[Opening MATERIAL PROVIDED section]

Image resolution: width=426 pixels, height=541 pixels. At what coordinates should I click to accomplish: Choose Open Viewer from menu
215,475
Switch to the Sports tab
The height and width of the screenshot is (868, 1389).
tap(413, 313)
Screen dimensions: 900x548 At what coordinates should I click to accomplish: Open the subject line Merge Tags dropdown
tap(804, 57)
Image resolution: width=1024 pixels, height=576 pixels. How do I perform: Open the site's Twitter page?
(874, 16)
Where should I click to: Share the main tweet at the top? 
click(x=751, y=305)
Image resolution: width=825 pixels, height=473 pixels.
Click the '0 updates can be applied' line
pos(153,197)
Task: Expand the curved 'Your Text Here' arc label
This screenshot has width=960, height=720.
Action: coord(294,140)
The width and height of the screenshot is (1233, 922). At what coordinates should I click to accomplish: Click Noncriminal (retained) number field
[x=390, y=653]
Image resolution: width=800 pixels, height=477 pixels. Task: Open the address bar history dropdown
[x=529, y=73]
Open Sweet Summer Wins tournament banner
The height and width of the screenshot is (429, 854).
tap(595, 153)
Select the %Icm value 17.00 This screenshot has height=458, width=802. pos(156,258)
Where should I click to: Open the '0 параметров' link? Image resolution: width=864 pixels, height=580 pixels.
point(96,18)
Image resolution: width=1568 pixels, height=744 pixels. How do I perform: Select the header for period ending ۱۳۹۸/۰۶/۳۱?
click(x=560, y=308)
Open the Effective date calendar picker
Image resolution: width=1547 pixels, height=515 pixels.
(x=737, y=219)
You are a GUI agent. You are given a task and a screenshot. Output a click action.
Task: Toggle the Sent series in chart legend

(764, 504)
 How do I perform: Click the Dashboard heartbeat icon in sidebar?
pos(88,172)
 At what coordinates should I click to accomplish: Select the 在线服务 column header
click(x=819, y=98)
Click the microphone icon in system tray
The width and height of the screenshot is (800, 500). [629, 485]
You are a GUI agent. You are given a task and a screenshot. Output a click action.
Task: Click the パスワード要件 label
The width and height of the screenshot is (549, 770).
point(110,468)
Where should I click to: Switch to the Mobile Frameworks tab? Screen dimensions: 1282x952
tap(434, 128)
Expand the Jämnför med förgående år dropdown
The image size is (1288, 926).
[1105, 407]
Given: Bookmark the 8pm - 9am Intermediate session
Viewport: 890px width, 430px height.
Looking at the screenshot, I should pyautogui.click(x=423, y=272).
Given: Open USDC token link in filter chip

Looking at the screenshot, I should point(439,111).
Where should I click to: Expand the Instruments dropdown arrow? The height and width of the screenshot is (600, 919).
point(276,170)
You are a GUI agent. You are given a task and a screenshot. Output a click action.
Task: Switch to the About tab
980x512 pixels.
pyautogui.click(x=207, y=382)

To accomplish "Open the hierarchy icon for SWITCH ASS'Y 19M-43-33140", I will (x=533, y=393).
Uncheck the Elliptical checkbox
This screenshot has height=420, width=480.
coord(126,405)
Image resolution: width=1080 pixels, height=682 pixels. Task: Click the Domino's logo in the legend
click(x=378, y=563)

[Closing MATERIAL PROVIDED section]

* **ASSIGNED TASK**: Output every record without changing any wording.

* **ANSWER SPACE**:
Image resolution: width=426 pixels, height=541 pixels. At what coordinates should I click to accomplish: Choose Open Viewer from menu
215,475
Switch to the Sports tab
The height and width of the screenshot is (868, 1389).
tap(413, 313)
Screen dimensions: 900x548 At what coordinates should I click to accomplish: Open the subject line Merge Tags dropdown
tap(804, 57)
Image resolution: width=1024 pixels, height=576 pixels. How do I perform: Open the site's Twitter page?
(874, 16)
Where should I click to: Share the main tweet at the top? 
click(x=751, y=305)
Image resolution: width=825 pixels, height=473 pixels.
Click the '0 updates can be applied' line
pos(153,197)
Task: Expand the curved 'Your Text Here' arc label
This screenshot has width=960, height=720.
Action: coord(294,140)
The width and height of the screenshot is (1233, 922). At what coordinates should I click to accomplish: Click Noncriminal (retained) number field
[x=390, y=653]
Image resolution: width=800 pixels, height=477 pixels. Task: Open the address bar history dropdown
[x=529, y=73]
Open Sweet Summer Wins tournament banner
The height and width of the screenshot is (429, 854).
tap(595, 153)
Select the %Icm value 17.00 This screenshot has height=458, width=802. pos(156,258)
Where should I click to: Open the '0 параметров' link? Image resolution: width=864 pixels, height=580 pixels.
point(96,18)
Image resolution: width=1568 pixels, height=744 pixels. How do I perform: Select the header for period ending ۱۳۹۸/۰۶/۳۱?
click(x=560, y=308)
Open the Effective date calendar picker
Image resolution: width=1547 pixels, height=515 pixels.
(x=737, y=219)
You are a GUI agent. You are given a task and a screenshot. Output a click action.
Task: Toggle the Sent series in chart legend

(764, 504)
 How do I perform: Click the Dashboard heartbeat icon in sidebar?
pos(88,172)
 At what coordinates should I click to accomplish: Select the 在线服务 column header
click(x=819, y=98)
Click the microphone icon in system tray
The width and height of the screenshot is (800, 500). [629, 485]
You are a GUI agent. You are given a task and a screenshot. Output a click action.
Task: Click the パスワード要件 label
The width and height of the screenshot is (549, 770).
point(110,468)
Where should I click to: Switch to the Mobile Frameworks tab? Screen dimensions: 1282x952
tap(434, 128)
Expand the Jämnför med förgående år dropdown
The image size is (1288, 926).
[1105, 407]
Given: Bookmark the 8pm - 9am Intermediate session
Viewport: 890px width, 430px height.
Looking at the screenshot, I should pyautogui.click(x=423, y=272).
Given: Open USDC token link in filter chip

Looking at the screenshot, I should point(439,111).
Where should I click to: Expand the Instruments dropdown arrow? The height and width of the screenshot is (600, 919).
point(276,170)
You are a GUI agent. You are given a task and a screenshot. Output a click action.
Task: Switch to the About tab
980x512 pixels.
pyautogui.click(x=207, y=382)

To accomplish "Open the hierarchy icon for SWITCH ASS'Y 19M-43-33140", I will (x=533, y=393).
Uncheck the Elliptical checkbox
This screenshot has height=420, width=480.
coord(126,405)
Image resolution: width=1080 pixels, height=682 pixels. Task: Click the Domino's logo in the legend
click(x=378, y=563)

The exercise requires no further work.